Ella si lasciò ricadere nel suo cantuccio. Vide che egli si stringeva la fronte tra le mani; a un tratto le tornò dinanzi.

— Ebbene, sia... ma lasciatevi amare, se non mi amate!... non è un delitto questo!... Voi non potete impedirlo!...

Era il suo sogno: un amor puro, un affetto secreto che occupasse l'anima, che illuminasse la vita.

Ella taceva, dicendo di sì col pensiero.
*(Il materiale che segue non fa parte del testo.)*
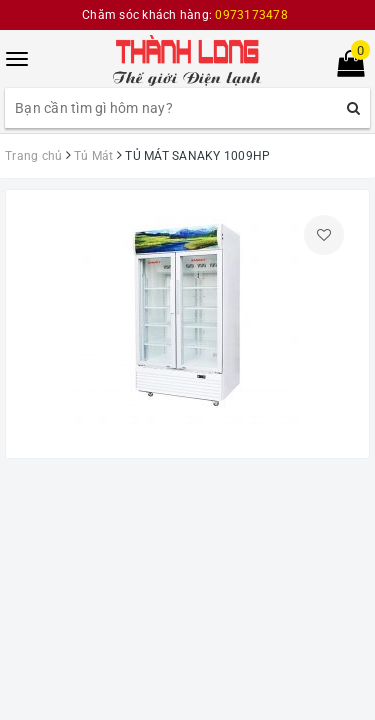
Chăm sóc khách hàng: (185, 15)
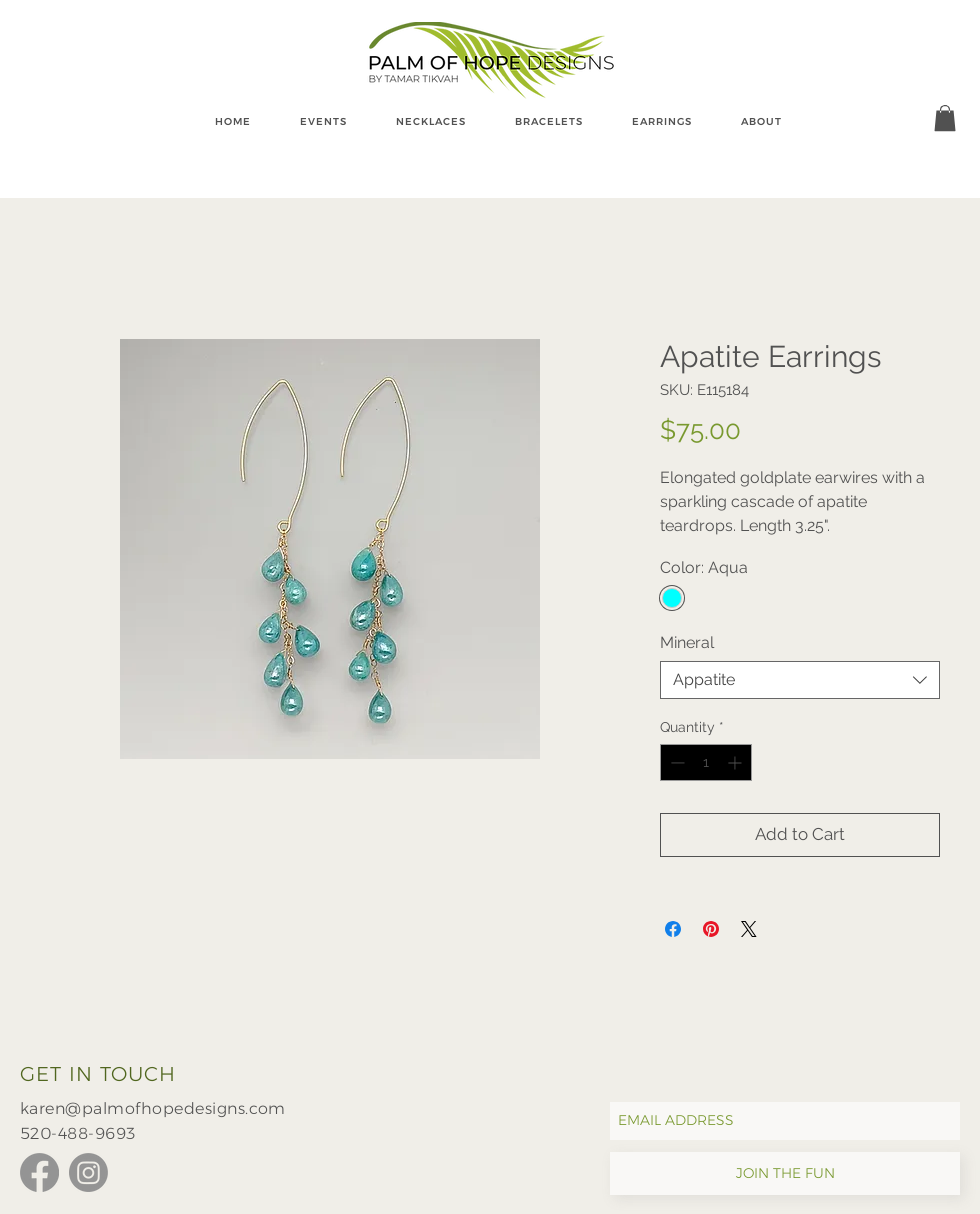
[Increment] (736, 762)
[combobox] (800, 680)
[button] (945, 118)
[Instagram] (88, 1172)
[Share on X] (749, 929)
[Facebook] (39, 1172)
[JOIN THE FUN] (785, 1173)
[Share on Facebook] (673, 929)
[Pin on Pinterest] (711, 929)
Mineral (687, 642)
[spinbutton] (706, 762)
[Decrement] (675, 762)
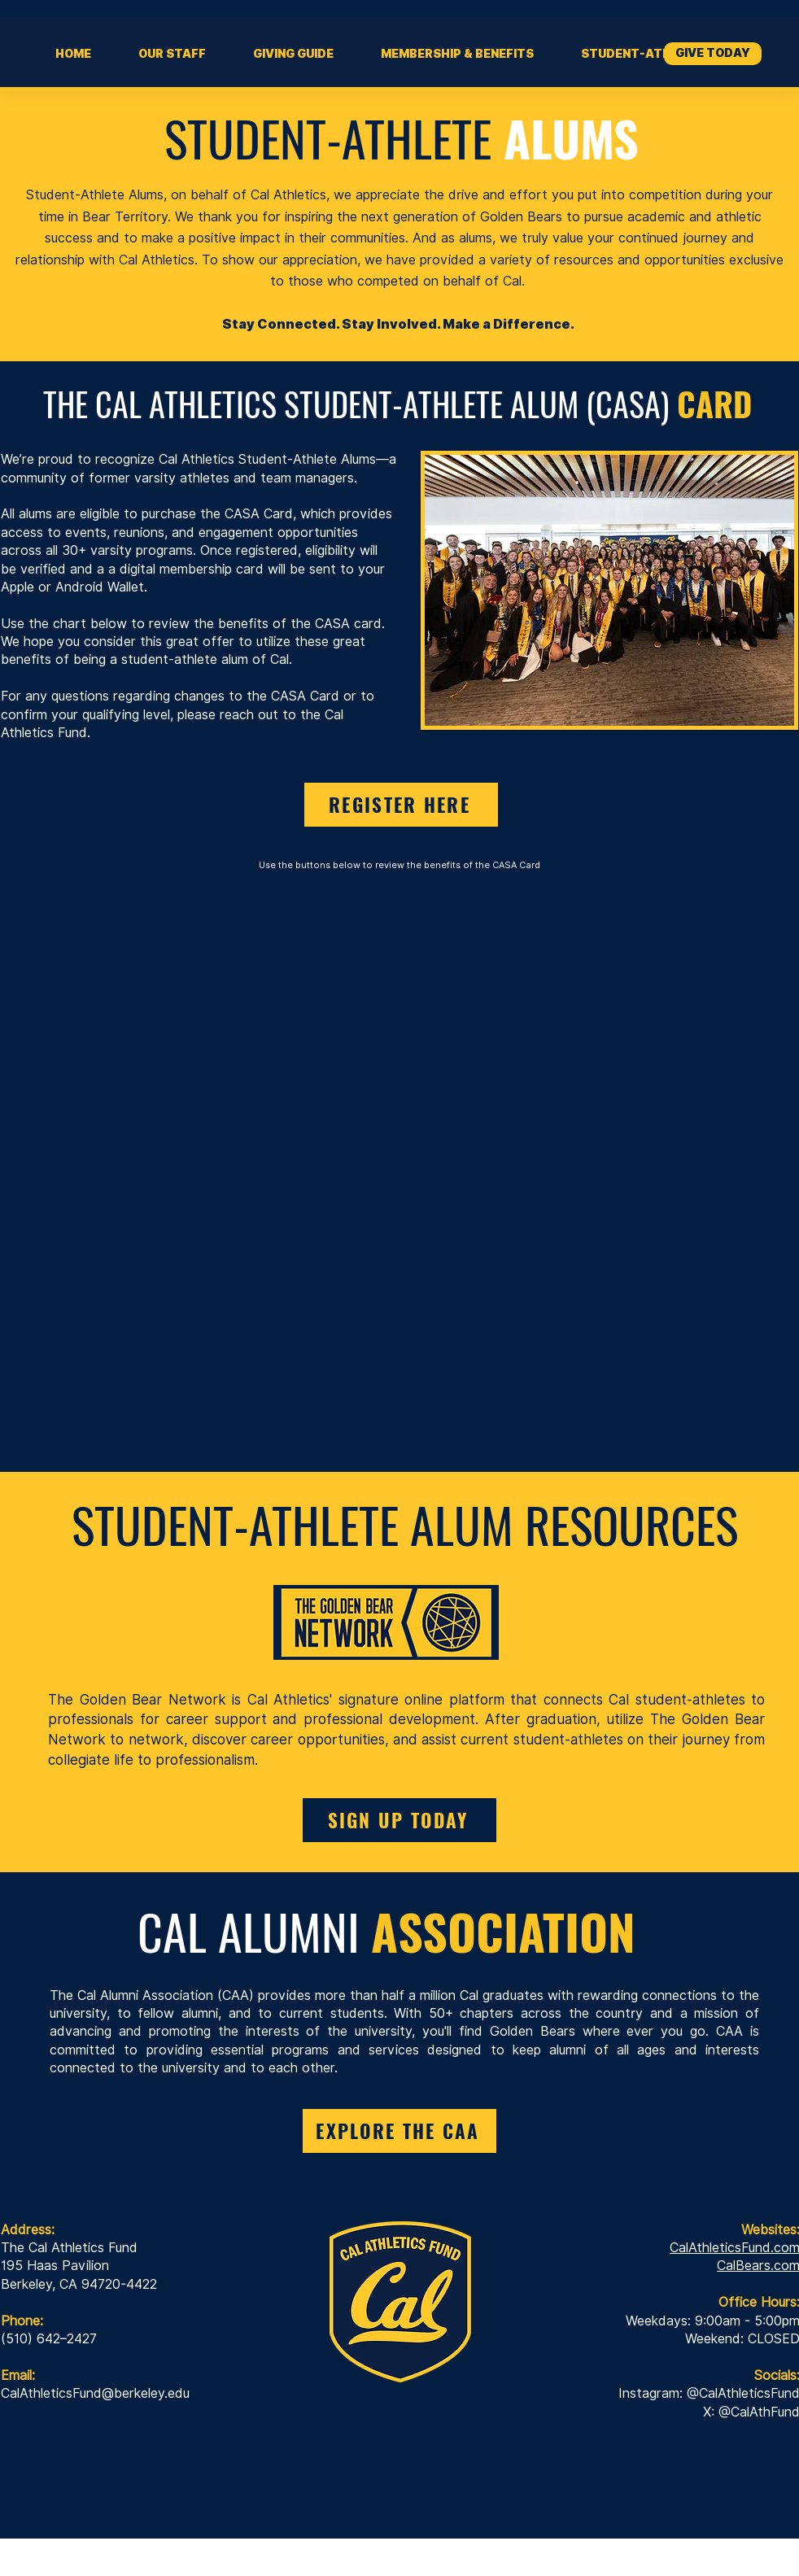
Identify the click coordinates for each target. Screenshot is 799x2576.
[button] (293, 53)
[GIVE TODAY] (713, 53)
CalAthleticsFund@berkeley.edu (95, 2393)
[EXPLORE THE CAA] (399, 2131)
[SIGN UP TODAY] (399, 1820)
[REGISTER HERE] (401, 805)
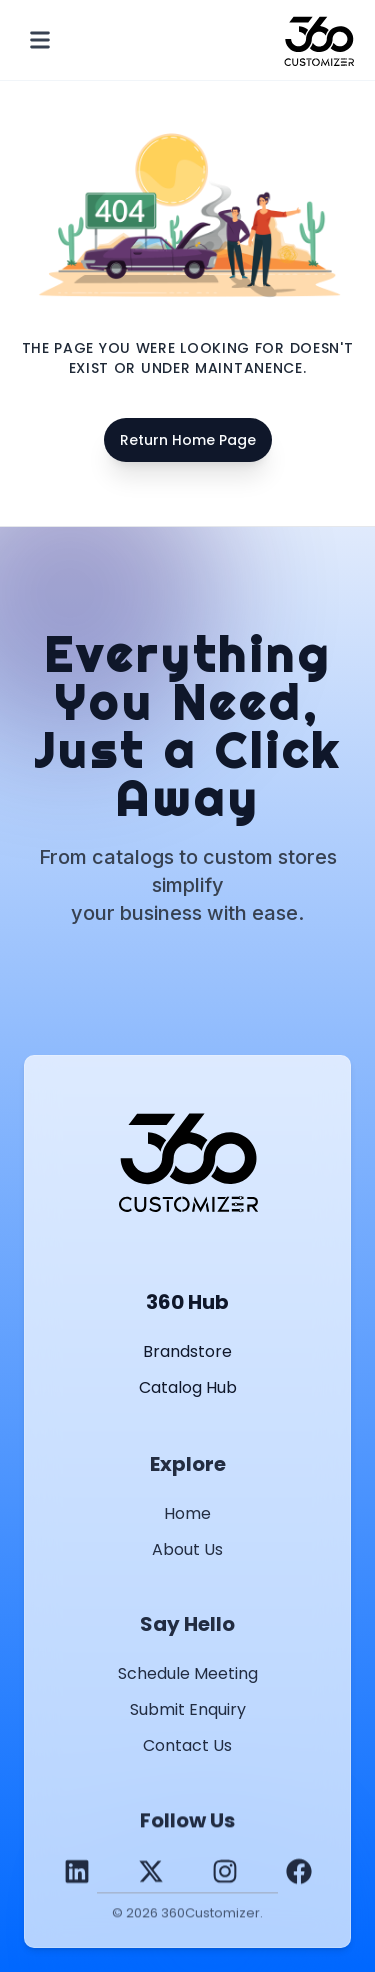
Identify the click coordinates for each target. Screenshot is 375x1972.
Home (187, 1516)
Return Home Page (188, 440)
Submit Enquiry (188, 1712)
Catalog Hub (188, 1387)
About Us (187, 1552)
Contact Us (187, 1748)
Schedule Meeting (188, 1676)
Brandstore (187, 1351)
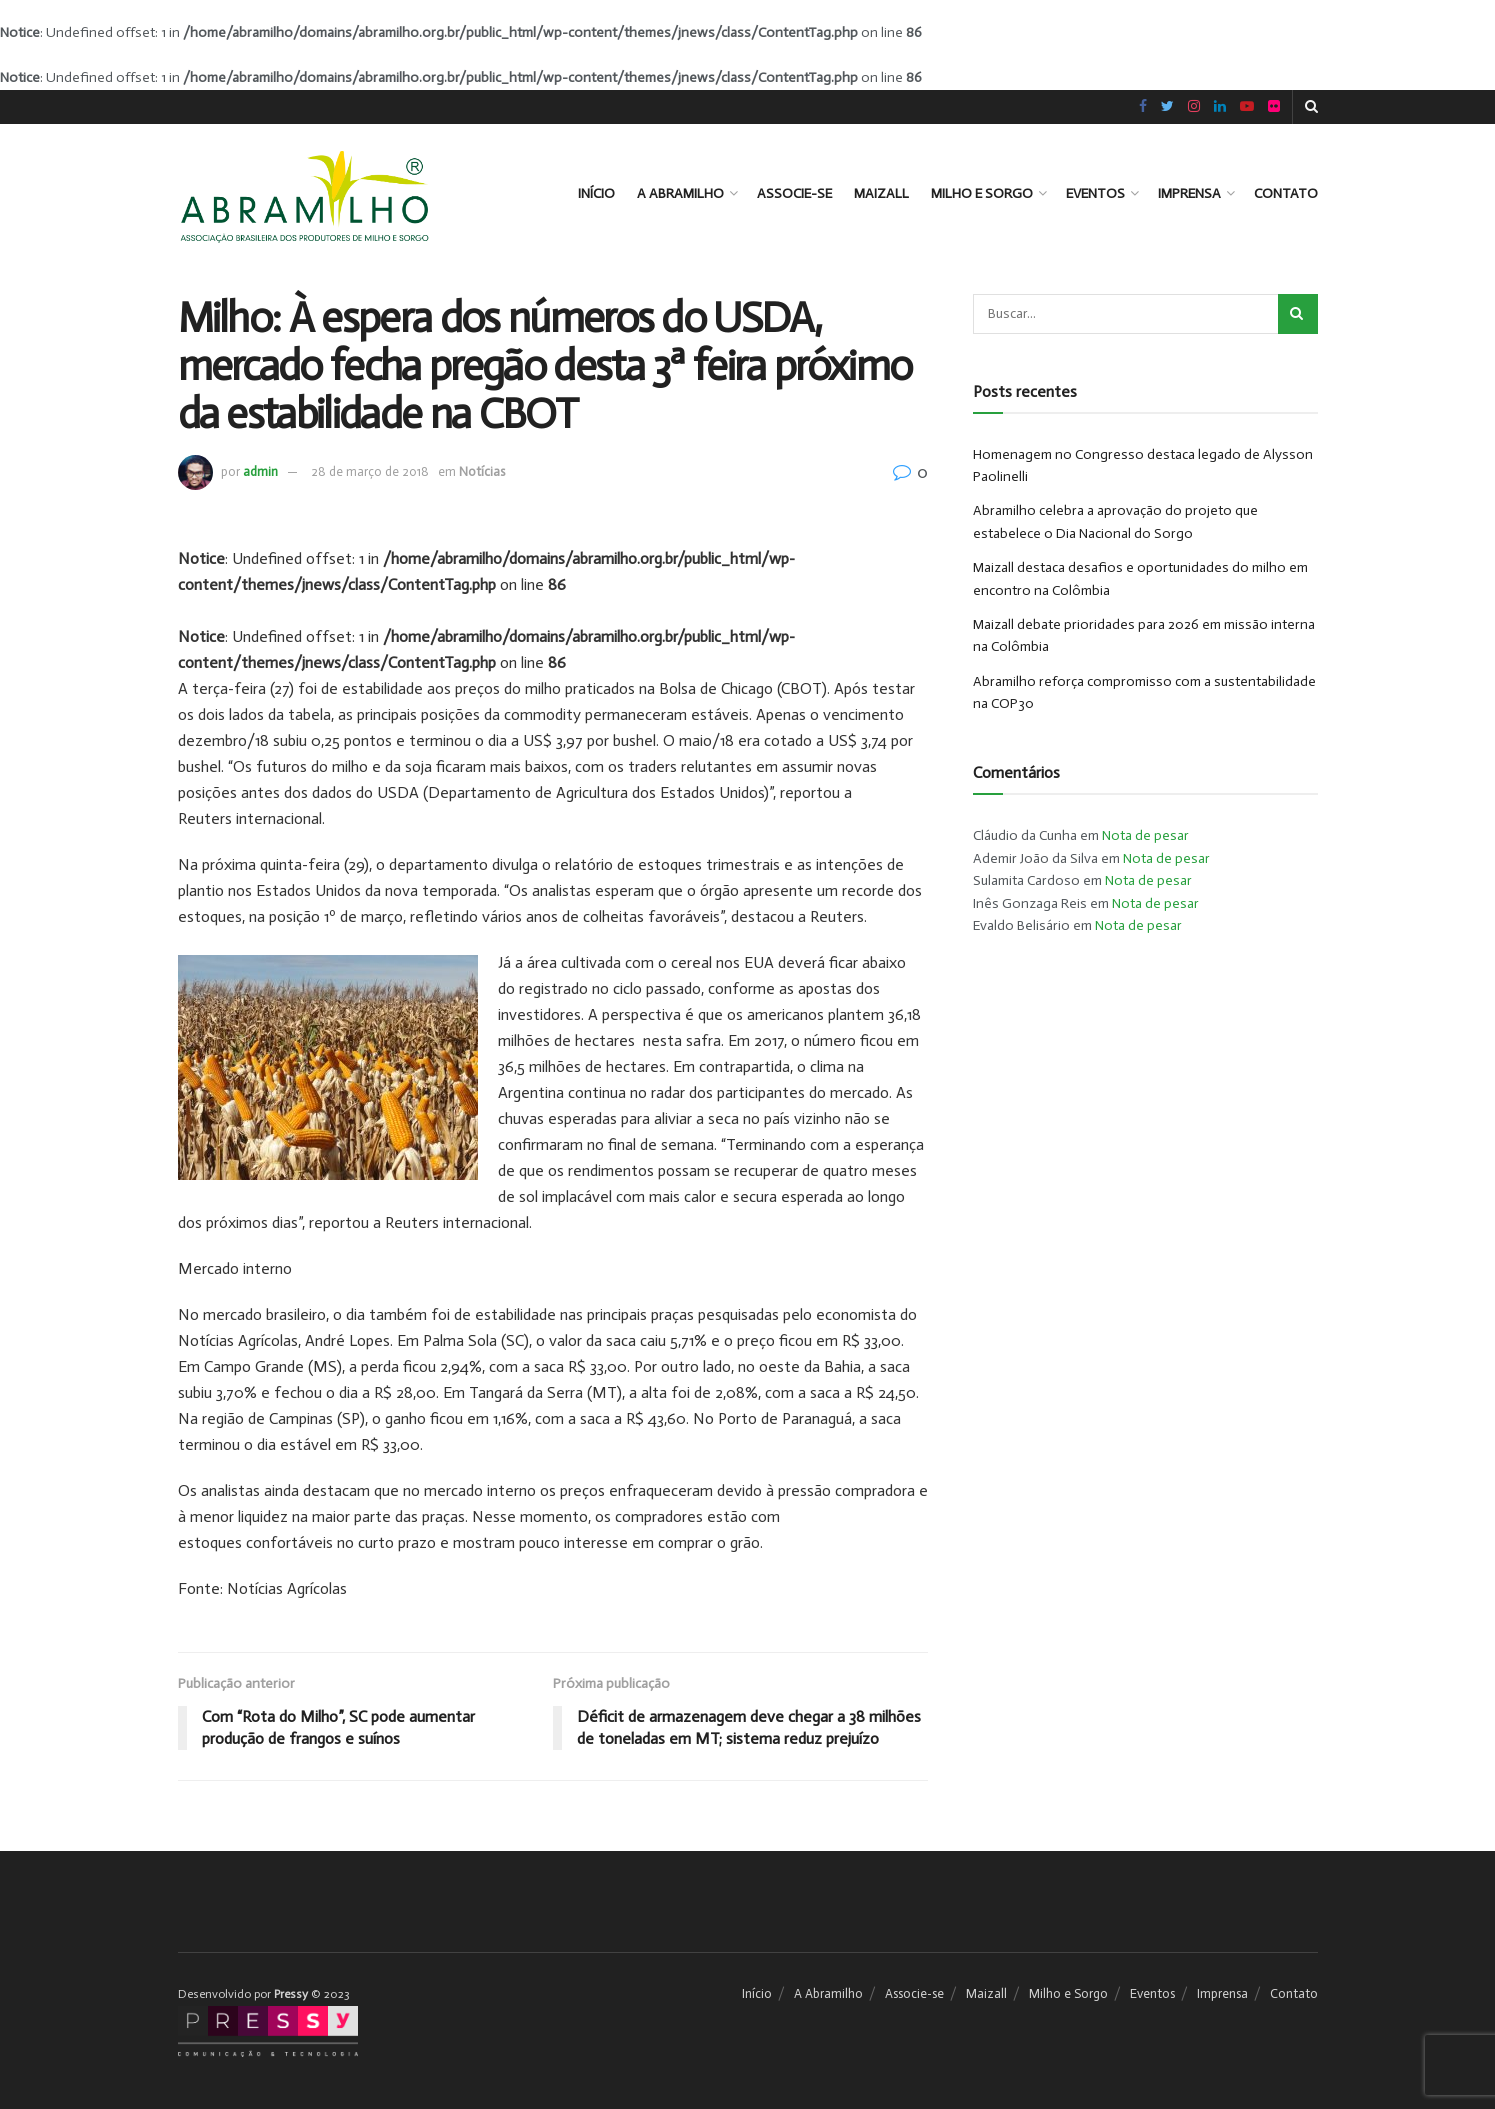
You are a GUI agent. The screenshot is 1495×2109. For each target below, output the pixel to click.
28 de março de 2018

Così egli non partiva, tornava ancora a trovarla, a ripeterle delle parole di fuoco quando erano soli, a dirle con lo sguardo: «Vedete a chi vi sacrificate?» quando Guglielmo, non prendendosi più soggezione dell'amico, si rivelava qual'era. Le baciava la mano, tentava di abbracciarla: ella gli sfuggiva, mettendolo a posto con una parola, godendo del dominio che esercitava su di lui, inebbriata dalla passione che aveva destata, dagli stessi pericoli che correva, impedendogli di continuare quand'egli si faceva troppo insistente, ma aspettando sempre che ricominciasse.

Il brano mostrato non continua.